## Task description
Restate the full set of records exactly, word for word.

## Data under study
[Start of Attachment]
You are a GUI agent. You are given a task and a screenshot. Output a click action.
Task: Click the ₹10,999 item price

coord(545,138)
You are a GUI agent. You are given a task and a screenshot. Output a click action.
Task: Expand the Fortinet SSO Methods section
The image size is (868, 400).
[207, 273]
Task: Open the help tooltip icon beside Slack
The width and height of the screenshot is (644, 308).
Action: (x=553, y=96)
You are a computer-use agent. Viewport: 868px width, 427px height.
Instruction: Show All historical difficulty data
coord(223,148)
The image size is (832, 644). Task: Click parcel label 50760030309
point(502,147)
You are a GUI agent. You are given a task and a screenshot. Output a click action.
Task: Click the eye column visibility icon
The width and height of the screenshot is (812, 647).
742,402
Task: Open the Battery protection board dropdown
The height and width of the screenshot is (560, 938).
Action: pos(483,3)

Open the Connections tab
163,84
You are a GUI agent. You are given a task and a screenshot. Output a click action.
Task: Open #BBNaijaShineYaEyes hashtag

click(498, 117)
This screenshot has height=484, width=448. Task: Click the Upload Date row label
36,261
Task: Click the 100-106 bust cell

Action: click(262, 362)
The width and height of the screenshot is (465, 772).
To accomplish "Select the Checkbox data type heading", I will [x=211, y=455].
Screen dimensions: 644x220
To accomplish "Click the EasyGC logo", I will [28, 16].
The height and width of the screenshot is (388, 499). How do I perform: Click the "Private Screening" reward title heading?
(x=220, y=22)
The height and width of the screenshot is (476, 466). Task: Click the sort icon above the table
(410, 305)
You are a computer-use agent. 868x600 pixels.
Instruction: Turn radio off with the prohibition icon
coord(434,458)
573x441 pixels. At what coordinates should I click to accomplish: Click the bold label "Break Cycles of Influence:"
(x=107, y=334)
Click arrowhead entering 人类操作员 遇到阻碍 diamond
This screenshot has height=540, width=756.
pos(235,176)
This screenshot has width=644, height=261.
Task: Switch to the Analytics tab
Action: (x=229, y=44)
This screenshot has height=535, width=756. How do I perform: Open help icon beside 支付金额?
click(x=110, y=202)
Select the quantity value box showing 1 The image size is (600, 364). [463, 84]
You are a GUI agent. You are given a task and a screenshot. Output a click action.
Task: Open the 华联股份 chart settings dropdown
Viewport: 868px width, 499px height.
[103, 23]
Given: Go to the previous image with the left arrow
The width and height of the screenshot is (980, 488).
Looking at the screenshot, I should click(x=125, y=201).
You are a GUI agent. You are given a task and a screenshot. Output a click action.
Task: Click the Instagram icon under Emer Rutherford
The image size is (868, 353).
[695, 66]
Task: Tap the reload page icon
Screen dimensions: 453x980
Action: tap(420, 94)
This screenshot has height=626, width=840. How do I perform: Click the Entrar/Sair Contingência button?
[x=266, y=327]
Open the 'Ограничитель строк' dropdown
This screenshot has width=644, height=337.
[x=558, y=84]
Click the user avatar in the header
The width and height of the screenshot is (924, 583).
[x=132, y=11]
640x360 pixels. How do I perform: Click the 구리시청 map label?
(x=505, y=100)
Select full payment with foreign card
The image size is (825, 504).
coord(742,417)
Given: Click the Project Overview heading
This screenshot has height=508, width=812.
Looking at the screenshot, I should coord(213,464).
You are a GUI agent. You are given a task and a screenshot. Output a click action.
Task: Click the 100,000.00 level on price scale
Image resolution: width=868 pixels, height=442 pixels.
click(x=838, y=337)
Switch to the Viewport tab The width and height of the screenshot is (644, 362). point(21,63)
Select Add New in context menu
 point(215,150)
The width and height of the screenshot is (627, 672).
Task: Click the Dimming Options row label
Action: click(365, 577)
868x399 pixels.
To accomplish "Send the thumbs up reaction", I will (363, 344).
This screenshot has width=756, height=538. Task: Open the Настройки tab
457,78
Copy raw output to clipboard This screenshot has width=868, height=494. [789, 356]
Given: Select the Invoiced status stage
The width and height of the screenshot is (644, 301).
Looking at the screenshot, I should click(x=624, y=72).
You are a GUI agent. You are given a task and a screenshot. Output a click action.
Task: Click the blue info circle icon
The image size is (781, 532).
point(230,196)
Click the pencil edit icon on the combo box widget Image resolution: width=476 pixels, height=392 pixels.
[End of Attachment]
## Answer area
You are a GUI agent. You are given a task and a screenshot. Output a click action.
Task: Click the ₹10,999 item price

coord(545,138)
You are a GUI agent. You are given a task and a screenshot. Output a click action.
Task: Expand the Fortinet SSO Methods section
The image size is (868, 400).
[207, 273]
Task: Open the help tooltip icon beside Slack
The width and height of the screenshot is (644, 308).
Action: (x=553, y=96)
You are a computer-use agent. Viewport: 868px width, 427px height.
Instruction: Show All historical difficulty data
coord(223,148)
The image size is (832, 644). Task: Click parcel label 50760030309
point(502,147)
You are a GUI agent. You are given a task and a screenshot. Output a click action.
Task: Click the eye column visibility icon
The width and height of the screenshot is (812, 647).
742,402
Task: Open the Battery protection board dropdown
The height and width of the screenshot is (560, 938).
Action: pos(483,3)

Open the Connections tab
163,84
You are a GUI agent. You are given a task and a screenshot. Output a click action.
Task: Open #BBNaijaShineYaEyes hashtag

click(498, 117)
This screenshot has height=484, width=448. Task: Click the Upload Date row label
36,261
Task: Click the 100-106 bust cell

Action: click(262, 362)
The width and height of the screenshot is (465, 772).
To accomplish "Select the Checkbox data type heading", I will [x=211, y=455].
Screen dimensions: 644x220
To accomplish "Click the EasyGC logo", I will [28, 16].
The height and width of the screenshot is (388, 499). How do I perform: Click the "Private Screening" reward title heading?
(x=220, y=22)
The height and width of the screenshot is (476, 466). Task: Click the sort icon above the table
(410, 305)
You are a computer-use agent. 868x600 pixels.
Instruction: Turn radio off with the prohibition icon
coord(434,458)
573x441 pixels. At what coordinates should I click to accomplish: Click the bold label "Break Cycles of Influence:"
(x=107, y=334)
Click arrowhead entering 人类操作员 遇到阻碍 diamond
This screenshot has height=540, width=756.
pos(235,176)
This screenshot has width=644, height=261.
Task: Switch to the Analytics tab
Action: (x=229, y=44)
This screenshot has height=535, width=756. How do I perform: Open help icon beside 支付金额?
click(x=110, y=202)
Select the quantity value box showing 1 The image size is (600, 364). [463, 84]
You are a GUI agent. You are given a task and a screenshot. Output a click action.
Task: Open the 华联股份 chart settings dropdown
Viewport: 868px width, 499px height.
[103, 23]
Given: Go to the previous image with the left arrow
The width and height of the screenshot is (980, 488).
Looking at the screenshot, I should click(x=125, y=201).
You are a GUI agent. You are given a task and a screenshot. Output a click action.
Task: Click the Instagram icon under Emer Rutherford
The image size is (868, 353).
[695, 66]
Task: Tap the reload page icon
Screen dimensions: 453x980
Action: tap(420, 94)
This screenshot has height=626, width=840. How do I perform: Click the Entrar/Sair Contingência button?
[x=266, y=327]
Open the 'Ограничитель строк' dropdown
This screenshot has width=644, height=337.
[x=558, y=84]
Click the user avatar in the header
The width and height of the screenshot is (924, 583).
[x=132, y=11]
640x360 pixels. How do I perform: Click the 구리시청 map label?
(x=505, y=100)
Select full payment with foreign card
The image size is (825, 504).
coord(742,417)
Given: Click the Project Overview heading
This screenshot has height=508, width=812.
Looking at the screenshot, I should coord(213,464).
You are a GUI agent. You are given a task and a screenshot. Output a click action.
Task: Click the 100,000.00 level on price scale
Image resolution: width=868 pixels, height=442 pixels.
click(x=838, y=337)
Switch to the Viewport tab The width and height of the screenshot is (644, 362). point(21,63)
Select Add New in context menu
 point(215,150)
The width and height of the screenshot is (627, 672).
Task: Click the Dimming Options row label
Action: click(365, 577)
868x399 pixels.
To accomplish "Send the thumbs up reaction", I will (363, 344).
This screenshot has width=756, height=538. Task: Open the Настройки tab
457,78
Copy raw output to clipboard This screenshot has width=868, height=494. [789, 356]
Given: Select the Invoiced status stage
The width and height of the screenshot is (644, 301).
Looking at the screenshot, I should click(x=624, y=72).
You are a GUI agent. You are given a task and a screenshot. Output a click action.
Task: Click the blue info circle icon
The image size is (781, 532).
point(230,196)
Click the pencil edit icon on the combo box widget Image resolution: width=476 pixels, height=392 pixels.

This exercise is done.